The automaker in an amended regulatory filing said that four shareholder suits have been filed over the deal, which would combine two companies with significant board and management overlap and which both count Tesla CEO Elon Musk as a major shareholder. The suits, all filed in the Court of Chancery of the State of Delaware, all allege that Tesla board members breached their fiduciary duties when considering the transaction.
The court on Sept. 16 scheduled a hearing to consolidate the actions for Oct. 18, which means the deal is unlikely to close before that date. Tesla and SolarCity have not yet scheduled shareholder votes but are expected to hold special meetings in early October, meaning the deal could be delayed for a minimum of a few weeks.
Tesla and SolarCity, mindful of the appearance of conflict, tried to mitigate risk by recusing a large number of board members from each company from deliberating on the deal and requiring approval of a majority of non-insider shareholders for the transaction to close. Tesla in the filing said it "believes that the actions are without merit."
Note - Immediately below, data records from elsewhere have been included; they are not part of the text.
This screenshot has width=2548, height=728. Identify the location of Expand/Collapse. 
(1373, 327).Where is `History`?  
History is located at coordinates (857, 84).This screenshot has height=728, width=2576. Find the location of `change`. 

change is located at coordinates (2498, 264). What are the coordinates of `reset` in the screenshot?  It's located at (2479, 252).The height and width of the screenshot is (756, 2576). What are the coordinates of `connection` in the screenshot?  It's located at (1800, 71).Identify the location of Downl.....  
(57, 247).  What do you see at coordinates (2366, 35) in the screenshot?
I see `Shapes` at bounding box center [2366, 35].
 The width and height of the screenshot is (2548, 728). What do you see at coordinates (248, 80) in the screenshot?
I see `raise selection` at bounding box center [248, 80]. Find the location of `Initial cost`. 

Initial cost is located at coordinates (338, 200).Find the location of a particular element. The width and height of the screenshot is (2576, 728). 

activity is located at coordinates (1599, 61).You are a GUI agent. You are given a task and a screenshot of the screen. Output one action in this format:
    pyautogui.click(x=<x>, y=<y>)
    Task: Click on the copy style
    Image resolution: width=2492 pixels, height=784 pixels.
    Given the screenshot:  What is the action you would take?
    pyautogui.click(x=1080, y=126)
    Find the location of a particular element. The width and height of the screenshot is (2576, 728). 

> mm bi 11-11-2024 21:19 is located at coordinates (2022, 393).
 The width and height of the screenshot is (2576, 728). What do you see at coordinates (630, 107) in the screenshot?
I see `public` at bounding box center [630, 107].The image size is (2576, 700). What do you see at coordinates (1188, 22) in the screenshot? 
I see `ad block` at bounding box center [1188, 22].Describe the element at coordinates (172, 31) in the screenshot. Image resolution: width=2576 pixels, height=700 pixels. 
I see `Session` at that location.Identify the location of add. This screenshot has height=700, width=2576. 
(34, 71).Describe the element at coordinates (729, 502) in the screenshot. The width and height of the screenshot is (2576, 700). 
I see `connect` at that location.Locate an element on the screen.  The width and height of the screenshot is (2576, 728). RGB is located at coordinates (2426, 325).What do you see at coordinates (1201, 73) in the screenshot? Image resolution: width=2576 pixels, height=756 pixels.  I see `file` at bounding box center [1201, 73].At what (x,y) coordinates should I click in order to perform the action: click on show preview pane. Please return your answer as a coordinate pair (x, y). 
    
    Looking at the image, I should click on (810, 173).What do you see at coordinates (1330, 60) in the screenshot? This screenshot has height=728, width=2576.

Even without the suits questions remain about whether Tesla will be able to complete the transaction, with SolarCity shares on Monday morning trading at a significant 24% discount to Tesla's all-stock offer price.
With SolarCity bleeding cash and Tesla facing billions in capital expenditures in the quarters to come as it tries to finalize and bring to market its Model 3 sedan while also building out its retail and charging station networks, some Tesla holders have argued the company would be better off without the distraction and cash drain of a business with few links to its automotive core.
But for SolarCity a deal failure would be a significant negative. The company is saddled with $2.8 billion in debt and has provided hints in recent quarters that debt markets are growing nervous about further lending to the company. The solar panel installation firm last month leaned on Musk and other insiders to buy $100 million worth of a $124 million bond offering despite the debt paying a far-above market rate of 6.5%, a potential sign of tepid interest.
SolarCity can ill afford a protracted delay in closing the deal. The August merger agreement encourages SolarCity to delay paying its short-term accounts payable until after the deal closes, an effort to preserve cash until SolarCity is part of Tesla's larger balance sheet. A forced delay could require SolarCity to pay its bills prior to closing, potentially disrupting the company's cash flow projections.